Fará bem ver ou rever esses filmes para que omissão, descrença, passividade e vacilação não se repitam no presente que nos chega agora com novas sombras políticas, [neste 2021].

OS FILMES

‘Excelentíssimos’, do documentarista Douglas Duarte, foi um dos primeiros rodados em Brasília, entre fevereiro e maio de 2016, dois anos antes das gravações do premiado ‘O processo’, de Maria Augusta Ramos. A infame atuação de Eduardo Cunha está lá, nesse filme.

‘Em Brasil em transe’, dos britânicos, e ‘Brasil: o grande salto para trás’ (da TV Arte, com uma hora de duração), dirigido pelas francesas Frédérique Zingaro e Mathilde Bonnassieux e com participação central de Gregório Duvivier, são dois docs onde os europeus tentam compreender o que se passou no Brasil desde os violentos protestos de rua manipulados, em 2013, até o ano de 2018.

Eles mostram perplexidade diante dos nossos recentes retrocessos econômicos e civilizatórios e registram os acontecimentos nacionais até a eleição do atual presidente.

DOCUMENTÁRIO DA BBC

‘Brasil em transe’, na versão da crise política e econômica do país durante o período 2013/2018, é narrado em português. ‘What Happened to Brazil’, foi produzida pela K.doc para a BBC World News e para a BBC. Trata-se de uma série de três episódios: ‘O sonho acabou’, ‘A lava jato e o golpe’, e ‘A nação dividida’.

“Compreender o que aconteceu é fundamental para evitar o aprofundamento da crise e um retrocesso civilizatório”, escreveu o jornalista Kennedy Alencar, autor de ‘Brasil em transe’.
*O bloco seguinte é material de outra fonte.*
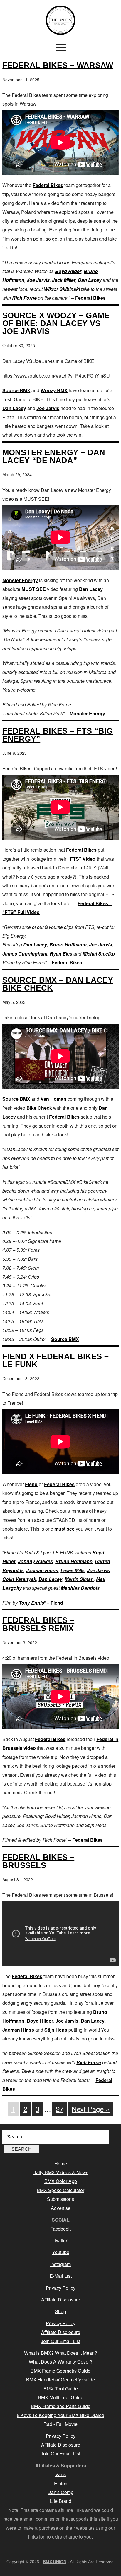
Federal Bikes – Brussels (38, 1861)
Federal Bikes (48, 185)
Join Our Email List (60, 2341)
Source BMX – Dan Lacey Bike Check (57, 983)
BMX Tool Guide (60, 2388)
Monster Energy (20, 580)
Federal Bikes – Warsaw (57, 65)
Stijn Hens (55, 2029)
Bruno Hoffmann (68, 944)
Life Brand (60, 2501)
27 (59, 2109)
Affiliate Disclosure (60, 2299)
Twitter (60, 2240)
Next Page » (91, 2109)
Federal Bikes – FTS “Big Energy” (57, 734)
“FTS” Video (81, 858)
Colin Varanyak (19, 1579)
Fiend (31, 1484)
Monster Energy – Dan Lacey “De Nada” (53, 456)
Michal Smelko (99, 953)
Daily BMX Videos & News (60, 2172)
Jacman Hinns (42, 1570)
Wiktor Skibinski (62, 289)
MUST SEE (33, 589)
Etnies (60, 2483)
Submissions (60, 2199)
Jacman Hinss (18, 2029)
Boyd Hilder (68, 271)
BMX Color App (60, 2181)
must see (64, 1528)
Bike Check (39, 1108)
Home (60, 2163)
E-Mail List (61, 2276)
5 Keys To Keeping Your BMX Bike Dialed (60, 2415)
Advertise (60, 2208)
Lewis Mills (72, 1570)
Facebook (60, 2228)
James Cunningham (24, 953)
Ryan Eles (61, 953)
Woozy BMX (54, 390)
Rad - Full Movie (60, 2424)
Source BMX (16, 390)
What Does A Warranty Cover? (61, 2361)
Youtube (60, 2252)
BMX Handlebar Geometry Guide (60, 2379)
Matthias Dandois (80, 1587)
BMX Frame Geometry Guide (60, 2370)
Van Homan (53, 1098)
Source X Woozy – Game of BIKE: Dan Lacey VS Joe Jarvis (56, 323)
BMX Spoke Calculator (60, 2190)
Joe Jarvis (38, 280)
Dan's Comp (60, 2492)
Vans (60, 2474)
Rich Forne (24, 297)
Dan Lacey (90, 280)
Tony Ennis (31, 1602)
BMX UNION (60, 20)
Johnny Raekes (35, 1561)
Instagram (60, 2264)
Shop (60, 2311)
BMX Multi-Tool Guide (60, 2397)
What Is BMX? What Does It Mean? (60, 2352)
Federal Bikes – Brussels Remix (38, 1623)
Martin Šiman (79, 1579)
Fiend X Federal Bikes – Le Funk (55, 1360)
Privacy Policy (60, 2288)
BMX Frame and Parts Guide (60, 2406)
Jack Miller (63, 280)
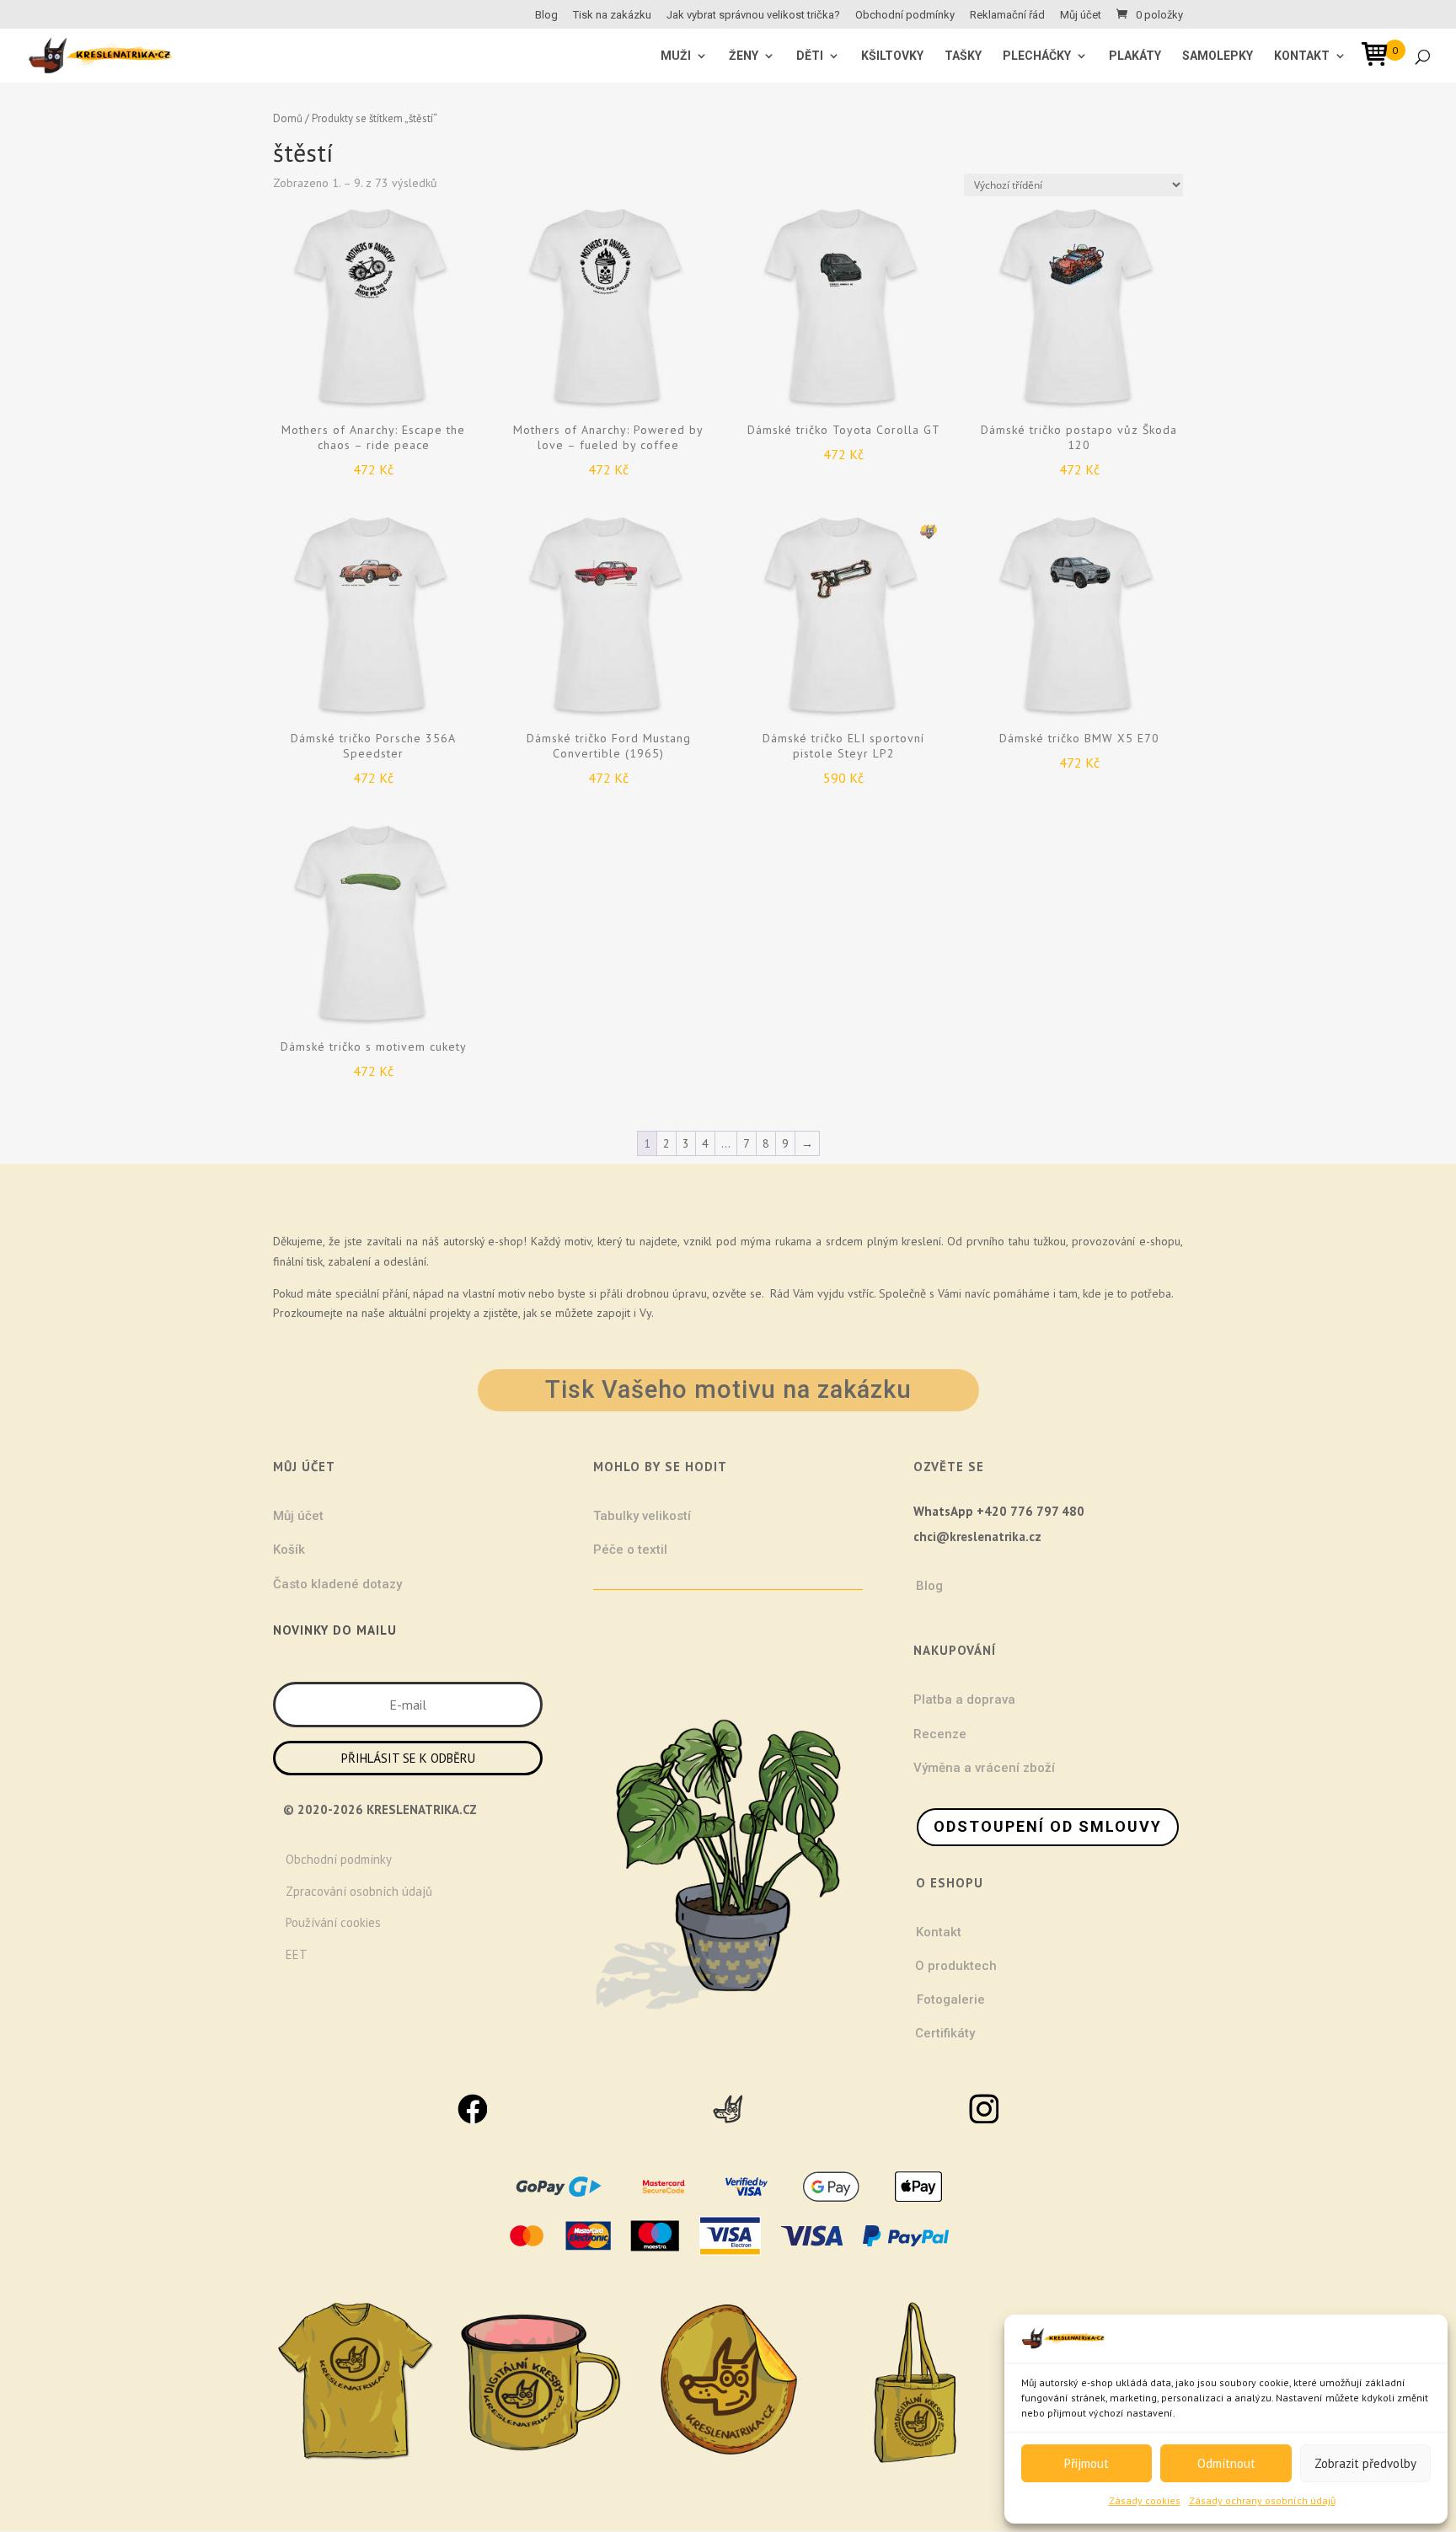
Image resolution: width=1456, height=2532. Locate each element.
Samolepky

“Uma grande inspiração para mim foi Roda Viva, do Chico Buarque, que abre e encerra os três episódios. Essa canção representa o turbilhão de esperança e desalento no qual o Brasil mergulha cíclicamente”, acrescenta ele.

FILME MANIFESTO

A paulista Paula Fabiana assina ‘Filme Manifesto – O Golpe de Estado’, de março de 2017.

Ela também inicia o seu roteiro com as manifestações de 2013, vai até o impedimento da presidenta Dilma e desenvolve seu documentário a partir do ponto de vista da militância, em passeatas, ocupações, e onde se ouve os primeiros gritos de ‘Fora Temer’.
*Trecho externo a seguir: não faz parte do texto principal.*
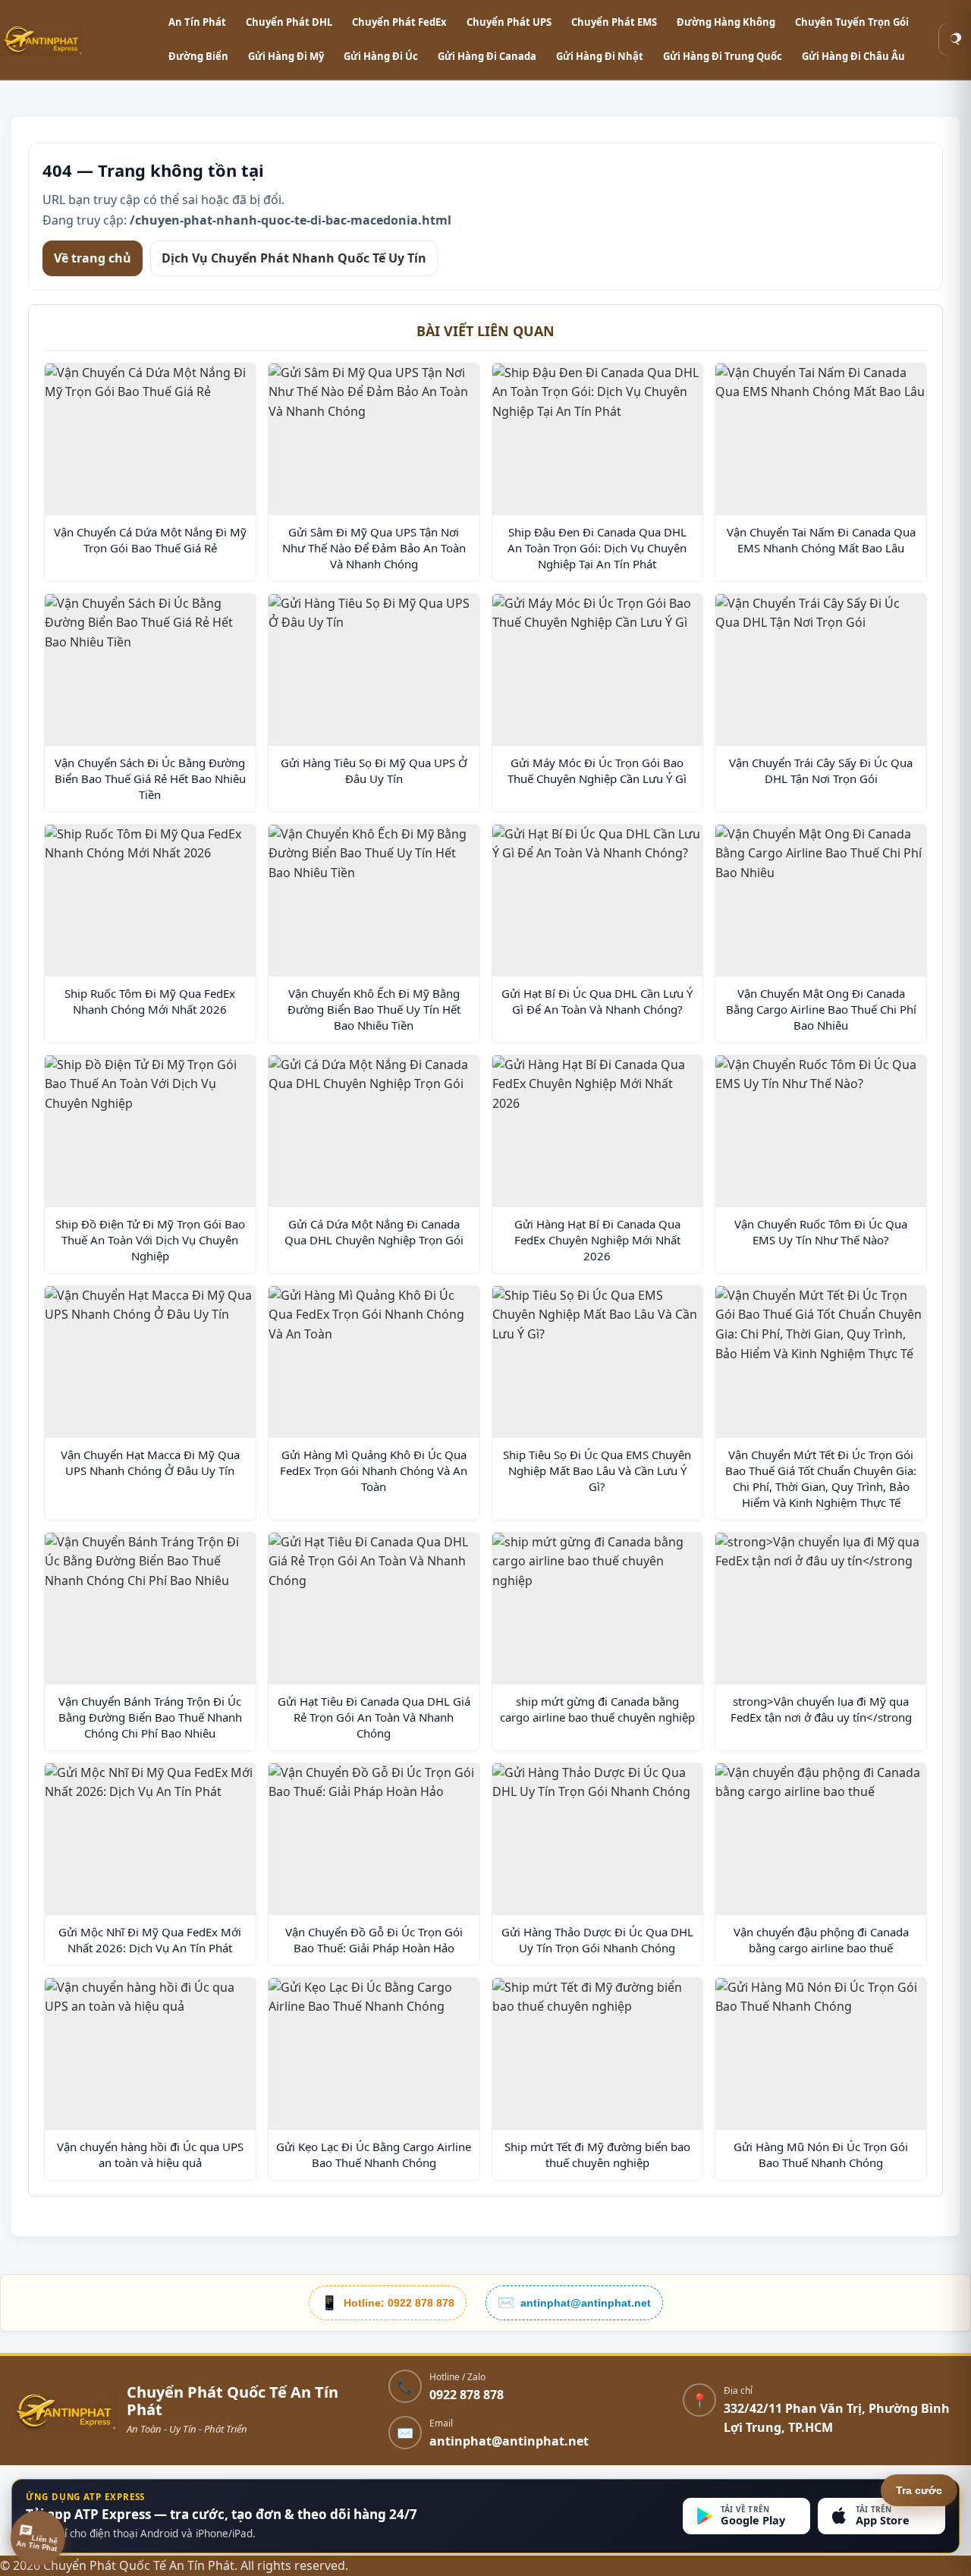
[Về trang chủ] (63, 2410)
Renato Tapajós é um diretor veterano que narra o golpe de Dilma em ‘Esquerda em Transe’, lançado em 2019 com roteiro do seu competente parceiro Hidalgo Romero, a partir da perspectiva do povo.

O documentarista é conhecido pelos excelentes docs ‘Linha de montagem’ e ‘Chão de fábrica’ e pelo laborioso trabalho cinematográfico junto das lutas sindicais e dos movimentos populares.

A votação na Câmara dos Deputados comandada pelo trêfego e perigoso Eduardo Cunha, filmada através das expressões da multidão reunida em Brasília assistindo a transmissão ao vivo, num telão, é um dos momentos altos da narrativa de Tapajós. Um filme necessário, disponível na plataforma do Cine TVT com a precisa apresentação da jornalista Maria do Rosário Caetano.

‘A História do golpe’ descortina a aliança forjada entre parte da mídia brasileira em conluio com o setor financeiro nacional, o PSDB e líderes do PMDB com o objetivo de derrubar Dilma e o PT. O documentário está disponível no youtube em dois episódios e há versões em inglês e espanhol.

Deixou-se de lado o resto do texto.